Slices of the Pie
My husband found this beautiful birthday card for his daughter, showers of love and endearment between a proud sensitive father, and his serendipitous, joyful daughter. I chose to write her a note – holding the sentiment from the card sacred – between them. Arriving home, needing to turn around to go to our grandson’s baseball game, I jotted down my thoughts. As I shared them with my husband, he commented – ‘you should write books, write more’. I took a three part breath in, rhythmically exhaled, and held at bay an overwhelmed feeling giving rise, and thought – another slice of the pie.

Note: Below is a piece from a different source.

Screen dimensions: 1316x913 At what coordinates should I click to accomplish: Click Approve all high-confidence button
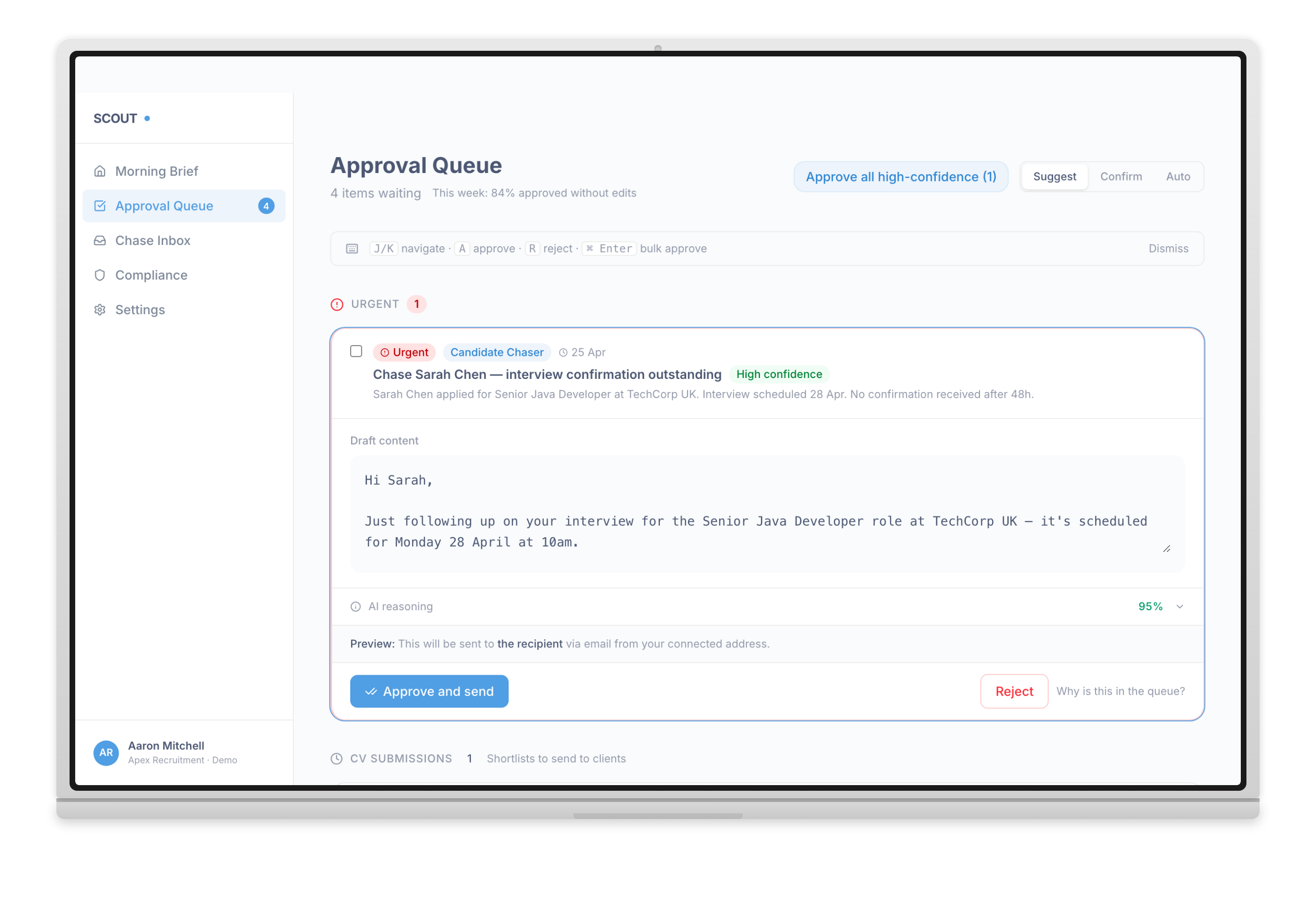pyautogui.click(x=900, y=177)
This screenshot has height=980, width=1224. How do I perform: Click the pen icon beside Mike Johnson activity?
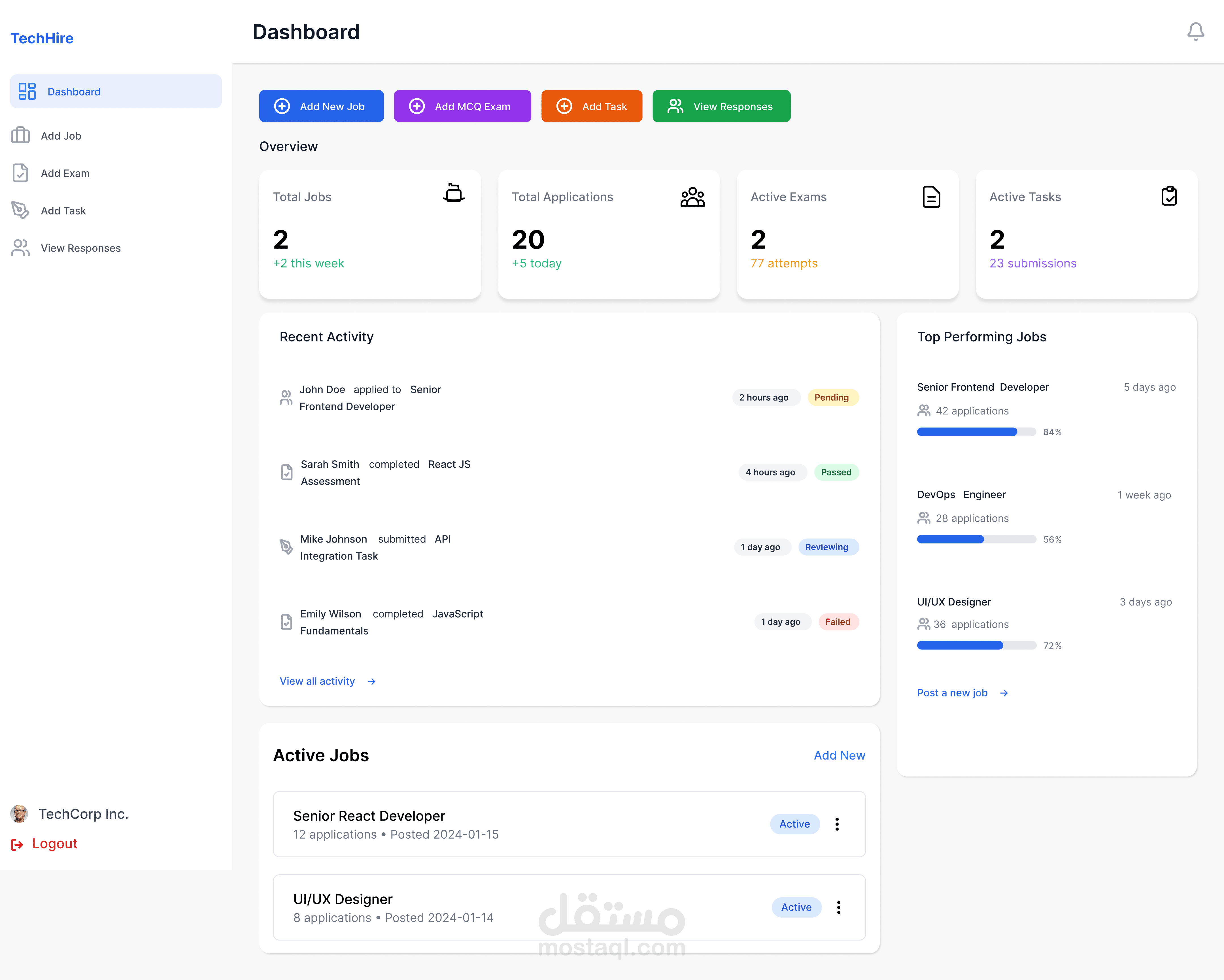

I haven’t blogged since February – have a few speaking engagements which need content, clients in transition, oils in tubes screaming to be expressed on canvas, a partner looking to book face time to review a business opportunity (phone sessions while driving won’t do evaluating major decisions such as this), Rotarian ‘service above self’ community commitments, touching physically and virtually my loved ones (including walking our dog – even in the rain as was the case this morning at six) and so on and so on. As I wrapped up a planning session phone call yesterday – and we spent five minutes checking in with each other as humans – I articulated the challenge for me: “how many slices of the pie are there”? At what point does it get so thin that it doesn’t hold its triangular shape? “My Father” places opportunities in front of me to be there and help others, grow, ‘Tikkun Olam’, and built me so competently that all of these possibilities are things I do well.
What is my sweet spot, priority, greatest defining moment to leave a positive impression that will ripple into goodness beyond my visible horizon? What is the balance between ingredients in the pie that give it form, and external demands that reduce it to crumbs?
How do you decide priorities? What is the impact of those decisions? Who are you not returning a phone call to? What chunks are you taking on that perhaps are enabling others rather than empowering them?
Beautiful thoughts to ponder, on this cleansing glorious rainy Thursday in May.